◆ **Text extract**
** Start **
One recent slow morning in August, the grocery stores’ circulars in the newspaper caught my attention. I began to wonder how things might be different if certain fortunes were reversed. Instead of “back-to-school” it’s “back-to-basic-training” discount offers.
Imagine, if you will:
•At Ingles, earn $1,000 for mops for the Navy, boots for the Army, when you use your Advantage™ Card. And keep your eyes out for our “Box Tops for Top Guns” special deals to ensure cockpit decal maintenance.
•Harris Teeter’s brand purchases maintain a steady supply of camouflage face grease for our special forces. Don’t forget to relink for special deals at Lockheed Martin. Soldiers count!
•Bi-Lo offers tools for troops. Every one of the more than 800 U.S. military bases outside the U.S. have benefited from this unique program, netting more than $9 million in free equipment for every branch of the service.
Meanwhile, back in Washington, these headlines from major media outlets:
•Fox News: “Whining base commanders grousing again about the amount of personal money they have to spend decorating barracks.”
•NBC: “Congressional leaders unable to round up votes necessary to defeat another multi-million dollar ‘supplemental’ educational appropriation. The Speaker of the House claims Department of Education budget already ‘bloated’ with unnecessary pork.”
•ABC: “Senate Health, Education and Labor Committee hearings underway for alleged corruption in ‘no-bid’ contracts to fulfill ‘No Child Left Behind’ spending.”
•CBS: “Pentagon brass say ‘bake sales no way to adequately fund quality national defense.’”
•Associated Press: “Investigative reporter uncovers widespread complaints by Marine officers that merit pay is tied to low combat injury reports and exaggerated readiness testing.”
The above written with thanksgiving for the teachers and educational administrators who know that knowledge is more than information, that character is not subject to cost analysis, and that learning potential exceeds the boundaries of test results. Don’t just thank a teacher. Argue for a different definition of national security. —kls
¶ One of the Latin roots of the English word education is educere, which means to bring forth, calling up the image of the midwife.
Socrates (470-399 B.C.) preferred to describe education by comparing it with his mother’s profession. Education is Midwifery. A teacher, like a midwife, only helps the mother to give birth. The teacher is not the mother. The teacher coaxes out capacities already there.
** End **
◆ **Required work**
Copy out, word for word, everything in the piece about grocery circulars from "Imagine, if you" down to "Martin. Soldiers count!".

◆ **Excerpted records**
** Start **
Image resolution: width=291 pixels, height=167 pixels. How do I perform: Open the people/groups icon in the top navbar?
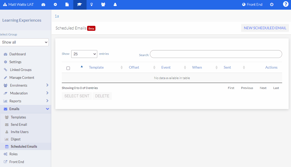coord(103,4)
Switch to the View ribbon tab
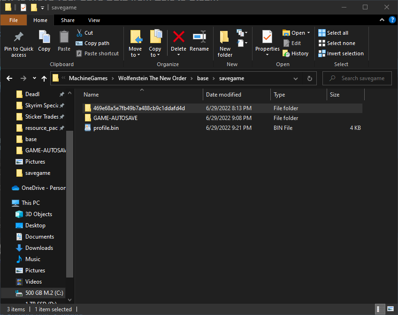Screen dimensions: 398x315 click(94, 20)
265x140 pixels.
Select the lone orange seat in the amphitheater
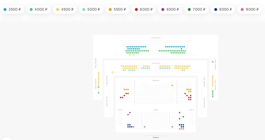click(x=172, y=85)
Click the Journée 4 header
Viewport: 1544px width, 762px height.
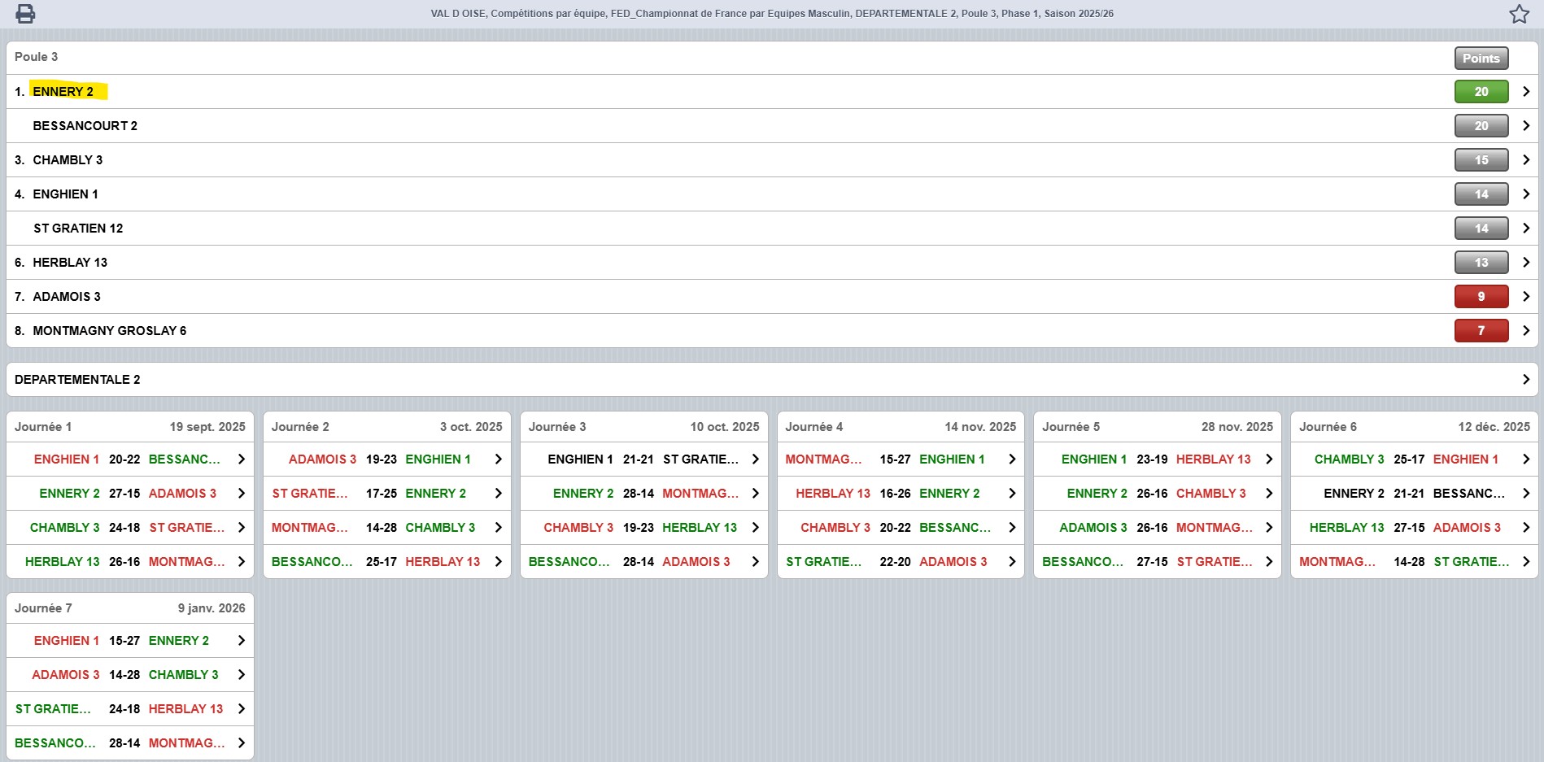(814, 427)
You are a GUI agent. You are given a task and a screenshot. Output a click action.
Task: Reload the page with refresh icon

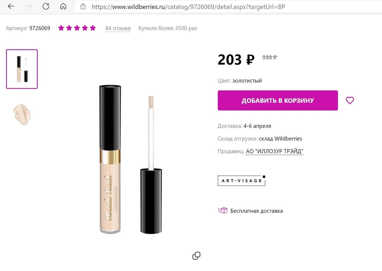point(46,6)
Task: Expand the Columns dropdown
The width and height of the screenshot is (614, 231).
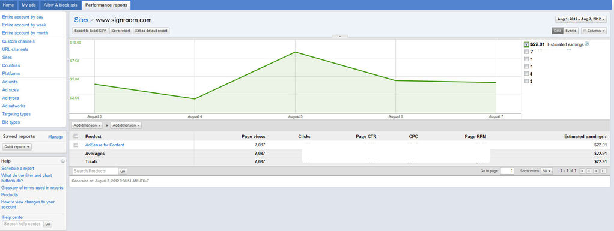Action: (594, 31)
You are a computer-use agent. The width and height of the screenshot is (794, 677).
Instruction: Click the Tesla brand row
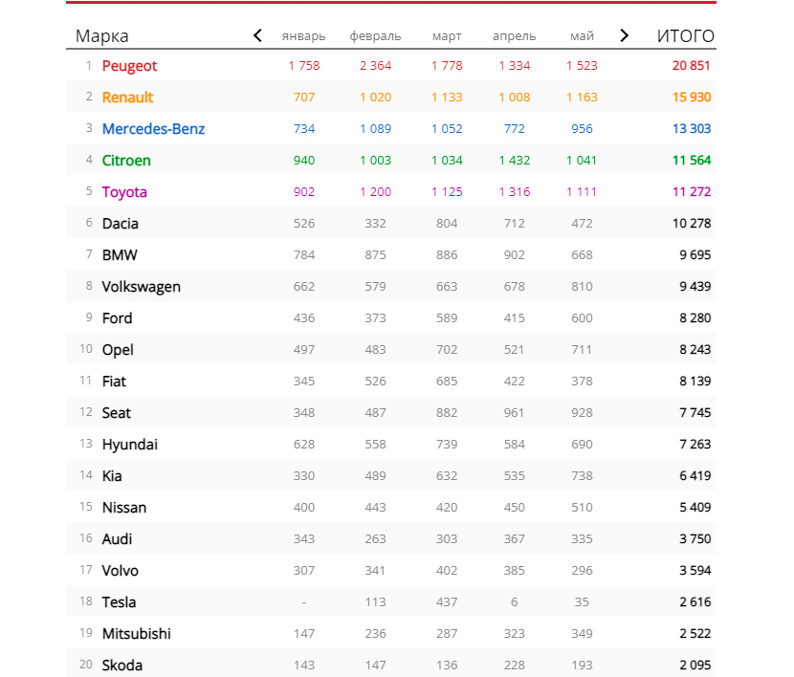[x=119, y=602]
** End **
** Start **
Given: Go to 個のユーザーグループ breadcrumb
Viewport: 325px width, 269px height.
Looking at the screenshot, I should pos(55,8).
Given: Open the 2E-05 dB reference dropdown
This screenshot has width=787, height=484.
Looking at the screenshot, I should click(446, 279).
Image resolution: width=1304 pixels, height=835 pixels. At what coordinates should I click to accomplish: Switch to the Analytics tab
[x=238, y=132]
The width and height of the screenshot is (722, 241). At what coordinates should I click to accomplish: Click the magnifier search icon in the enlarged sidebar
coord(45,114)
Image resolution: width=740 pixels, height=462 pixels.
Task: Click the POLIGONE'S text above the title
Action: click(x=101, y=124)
** End **
◆ **Finished exercise**
Imagine, if you will:
•At Ingles, earn $1,000 for mops for the Navy, boots for the Army, when you use your Advantage™ Card. And keep your eyes out for our “Box Tops for Top Guns” special deals to ensure cockpit decal maintenance.
•Harris Teeter’s brand purchases maintain a steady supply of camouflage face grease for our special forces. Don’t forget to relink for special deals at Lockheed Martin. Soldiers count!